Even more interesting, though, is the way our past selves can confound us. Last year when my younger son was preparing to move away from home for grad school in another state, he told me that he sometimes thinks his mission in life is to do things that will later baffle himself. He produced a gallon milk jug full of sand that he had no recollection of ever acquiring as evidence. I know exactly what he’s talking about; the reason I speculated about that to-do list was that other lists had floated to the surface months or years after I wrote them, and sometimes it feels as if they were written by someone else. Last year I made the following list of words, evidently seeds for some essay or meditation that never saw the light of day: faith, stories, twilight, food, evening, street. An evocative list, perhaps, but as devoid of meaning as if the words had appeared at random during a Scrabble game (which they might have, for all I know to the contrary). I’m reminded of Robert Browning’s explication of one of his poems: “When I wrote that, God and I knew what it meant; now God alone knows.”

Some of our past actions puzzle us because the behavior wasn’t important enough to register very deeply in the first place. Several years ago I ran into my older son on campus and we came back to my apartment for something to eat. There we found a jar of peanut butter in the dishpan with a few dishes waiting to be washed. My son was amused (“I want some of whatever you were smoking”), but I was curious about how that peanut butter got there. I could remember having peanut butter on toast for breakfast, and it was a new jar of the kind of peanut butter that separates and needs to be stirred. It’s hard to stir it without dribbling some down the side, and I guess that I took the jar over to the dishpan to wipe it off with the dishcloth. Why I then set it down in the dishpan is anyone’s guess.

It’s not exactly that I forgot where I put the jar; I wasn’t really aware of it in the first place. It wasn’t very important, and I was on autopilot. There’s often confusion when the conscious mind demands an accounting from the unconscious, demanding “Where did I set those keys down?” In my experience, a big part of being organized is setting up your surroundings so that you can unconsciously and by habit do things that will make sense later.

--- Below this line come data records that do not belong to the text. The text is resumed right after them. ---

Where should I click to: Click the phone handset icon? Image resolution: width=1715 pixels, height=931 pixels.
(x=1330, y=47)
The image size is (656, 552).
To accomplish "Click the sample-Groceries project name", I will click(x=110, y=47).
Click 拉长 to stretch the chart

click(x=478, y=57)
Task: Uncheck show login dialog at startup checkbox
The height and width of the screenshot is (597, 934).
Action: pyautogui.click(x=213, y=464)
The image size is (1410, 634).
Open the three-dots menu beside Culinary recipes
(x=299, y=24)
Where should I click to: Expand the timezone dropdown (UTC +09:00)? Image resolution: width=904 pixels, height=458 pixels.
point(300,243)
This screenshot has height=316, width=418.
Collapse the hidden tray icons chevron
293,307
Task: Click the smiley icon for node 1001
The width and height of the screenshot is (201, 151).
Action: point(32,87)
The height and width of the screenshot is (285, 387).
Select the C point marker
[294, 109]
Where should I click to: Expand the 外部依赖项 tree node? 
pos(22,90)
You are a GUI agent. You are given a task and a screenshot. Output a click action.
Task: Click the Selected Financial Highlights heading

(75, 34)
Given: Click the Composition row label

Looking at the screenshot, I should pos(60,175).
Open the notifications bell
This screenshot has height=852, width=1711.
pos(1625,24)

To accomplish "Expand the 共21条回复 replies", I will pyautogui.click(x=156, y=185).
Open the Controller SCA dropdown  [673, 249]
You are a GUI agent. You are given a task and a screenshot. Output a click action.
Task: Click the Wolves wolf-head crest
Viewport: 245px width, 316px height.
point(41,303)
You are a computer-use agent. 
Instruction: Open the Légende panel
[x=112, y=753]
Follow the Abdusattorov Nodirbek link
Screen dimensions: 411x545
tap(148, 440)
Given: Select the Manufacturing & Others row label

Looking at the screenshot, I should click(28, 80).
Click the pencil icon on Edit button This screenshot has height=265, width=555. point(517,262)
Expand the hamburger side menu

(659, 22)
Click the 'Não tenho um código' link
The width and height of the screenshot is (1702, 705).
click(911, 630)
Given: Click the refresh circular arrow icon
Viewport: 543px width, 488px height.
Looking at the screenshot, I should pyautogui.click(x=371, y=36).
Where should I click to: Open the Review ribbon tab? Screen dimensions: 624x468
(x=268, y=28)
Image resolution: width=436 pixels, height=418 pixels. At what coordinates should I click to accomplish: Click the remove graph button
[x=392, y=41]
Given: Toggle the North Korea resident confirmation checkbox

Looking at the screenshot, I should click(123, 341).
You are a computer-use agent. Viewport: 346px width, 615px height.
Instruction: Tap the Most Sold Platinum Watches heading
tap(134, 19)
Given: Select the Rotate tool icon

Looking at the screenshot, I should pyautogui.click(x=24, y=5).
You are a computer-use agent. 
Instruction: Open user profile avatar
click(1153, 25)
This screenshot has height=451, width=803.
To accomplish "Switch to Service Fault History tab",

Other things register in our consciousness but don’t warrant saving in long-term memory. There are plenty of things I do at work that fit into this category. I’m a technical writer, and the documents that we work on come with logs that tell you who worked on them when. Sometimes I wonder who made a particular change, or think of something that needs to be fixed and find that it’s already done, and am surprised to look in the log and find that it’s my own work. I edit hundreds of documents every year, and look at hundreds more that are edited by my co-workers, so it makes sense that much of my work resides in short-term memory and then gets flushed periodically. If I remembered every single edit I made, I wouldn’t have room in my brain for the important things, like my family’s birthdays and the dozen or so passwords that are required for my online existence, or the names of the half-dozen teams that the Indiana University men’s basketball team played on its way to the NCAA championship in 1987. You can’t possibly remember everything, and so we have to let some things go.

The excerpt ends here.